SUMMARY: The flexor digitorum accessorius longus muscle (FDALM) is an anatomical variation that occurs with low frequency in the leg and feet. It was first described by Meckel in 1818. It arises from the tibia or fibula and extends from this towards the quadratus plantae muscle or the flexor digitorum longus muscle, crossing the medial retromalleolar canal and creating a close relationship with the elements of the tibialis posterior neurovascular bundle. A hundred and ten legs were dissected from Caucasian, adult, undefined sex cadavers, previously kept in 5% formalin solution. We developed a dissection technique in "2 times" to search for and find the flexor digitorum accessorius longus muscle, essential for the safe and successful development of surgical procedures in the region. Three cases of flexor digitorum accessorius longus muscle muscle were described. Two of them were founded in the same cadaver, in a bilateral disposition. Knowledge of this muscle variation, its embryonic origin and the possibility of finding during clinical studies and invasive procedures in the leg and feet is important for differential diagnosis in compressive pathologies.
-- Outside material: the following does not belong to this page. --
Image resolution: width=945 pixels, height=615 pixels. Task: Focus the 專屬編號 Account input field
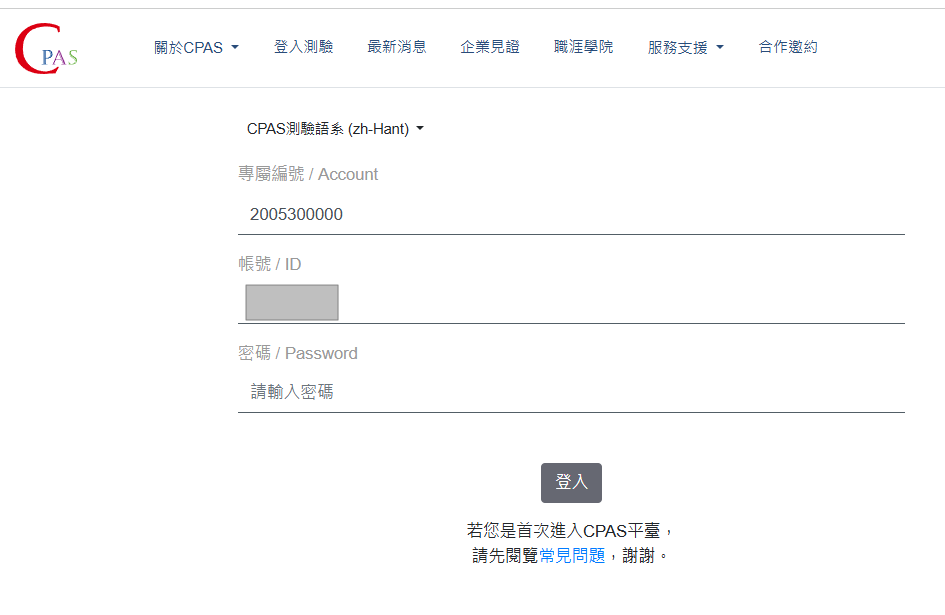pos(571,215)
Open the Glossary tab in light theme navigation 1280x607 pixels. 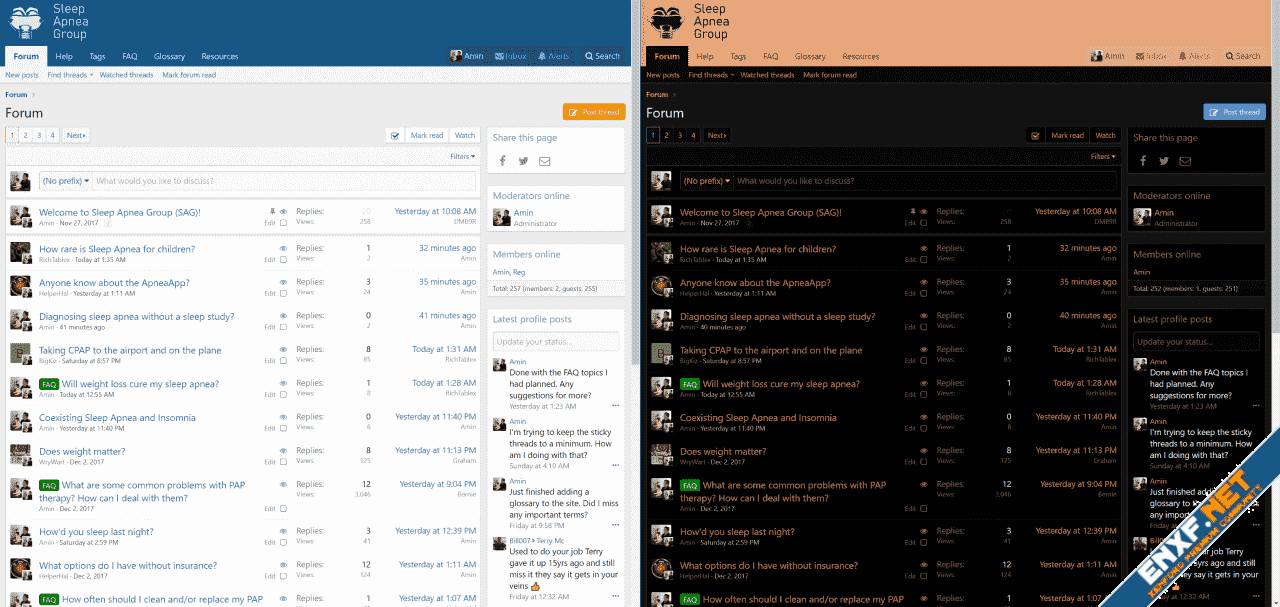point(169,57)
KEY WORDS: Flexor digitorum accessorius longus muscle; Compressive pathologies; Anatomical variation


RESUMEN: El músculo flexor largo accesorio de los dedos es una variación anatómica poco frecuente que se produce en la pierna y el pie. Esta variación fue descrita por primera vez por Meckel en 1818. El músculo se origina de la tibia o de la fíbula y se extiende desde ésta hacia el músculo cuadrado plantar o al músculo flexor largo de los dedos, cruzando el canal retromaleolar medial manteniendo una estrecha relación con los vasos tibiales posteriores y el nervio tibial. Fueron disecadas 110 piernas de cadáveres de individuos adultos, de ambos sexos, de raza caucásica, conservados previamente en solución de formalina al 5%. Desarrollamos una técnica de disección en "2 tiempos" para localizar el músculo flexor largo accesorio de los dedos, esencial para el abordaje seguro y exitoso de los procedimientos quirúrgicos realizados en la región. Se describen tres casos de músculo flexor largo accesorio de los dedos. Dos de ellos, bilaterales encontrados en un cadáver. El conocimiento de esta variación muscular, su origen embrionario y la posibilidad de encontrarlo durante los estudios clínicos y procedimientos invasivos en la pierna y en el pie adquiere importancia en el diagnóstico diferencial de las patologías compresivas.
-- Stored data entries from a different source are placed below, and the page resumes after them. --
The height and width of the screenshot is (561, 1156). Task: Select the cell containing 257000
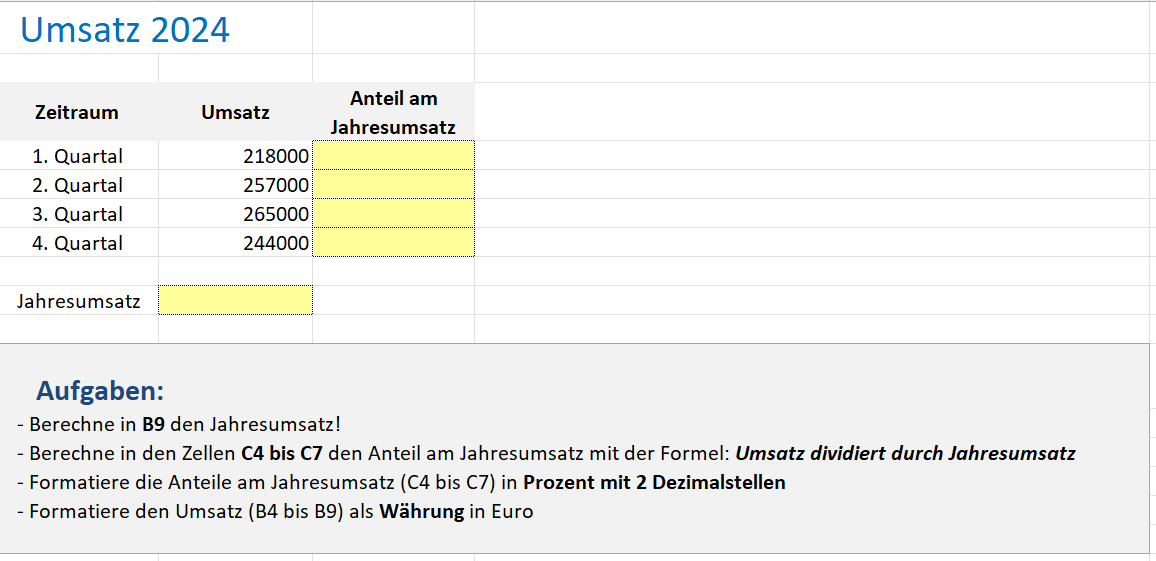236,185
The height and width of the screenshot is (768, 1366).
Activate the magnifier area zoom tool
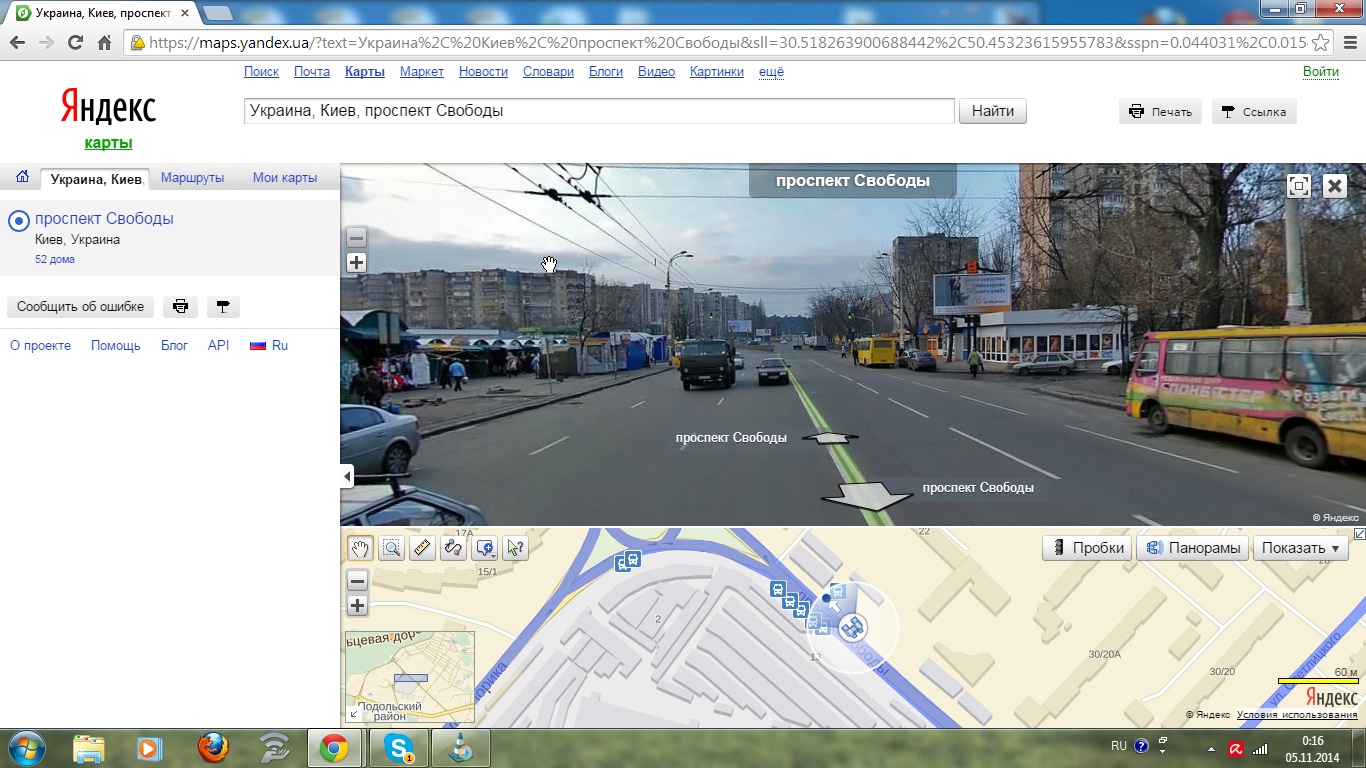(391, 547)
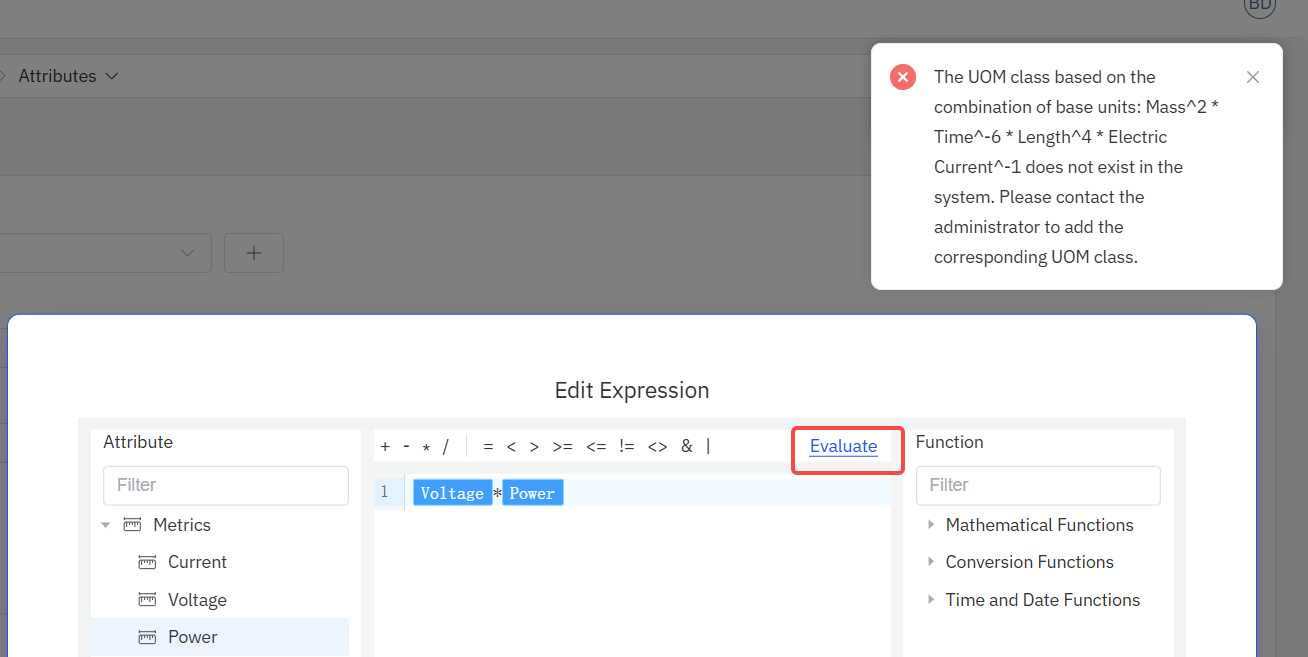Click the red error icon in notification
This screenshot has height=657, width=1308.
coord(903,77)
PALABRAS CLAVE: Flexor largo accesorio de los dedos; Patologías compresivas; Variación anatómica.


 

INTRODUCTION

The lower limb bears a significant importance as it allows subjects to move around to perform their daily activities. However, human evolution determines if new morphological structures are originated, or if existing structures are kept, which may cause function disruption or different pathologies in the lower limb.

Anatomical variations in the distal portion of the leg and ankle are infrequent, but if these are present they become important from the morphological point of view and their influence in the clinical sphere (Lewis, 1962; Erickson et al., 1990; Sammarco & Stephens, 1990; Yüksel et al., 1993; Buckingham et al., 1997; del Sol et al., 2000; Kurtoglu et al., 2001).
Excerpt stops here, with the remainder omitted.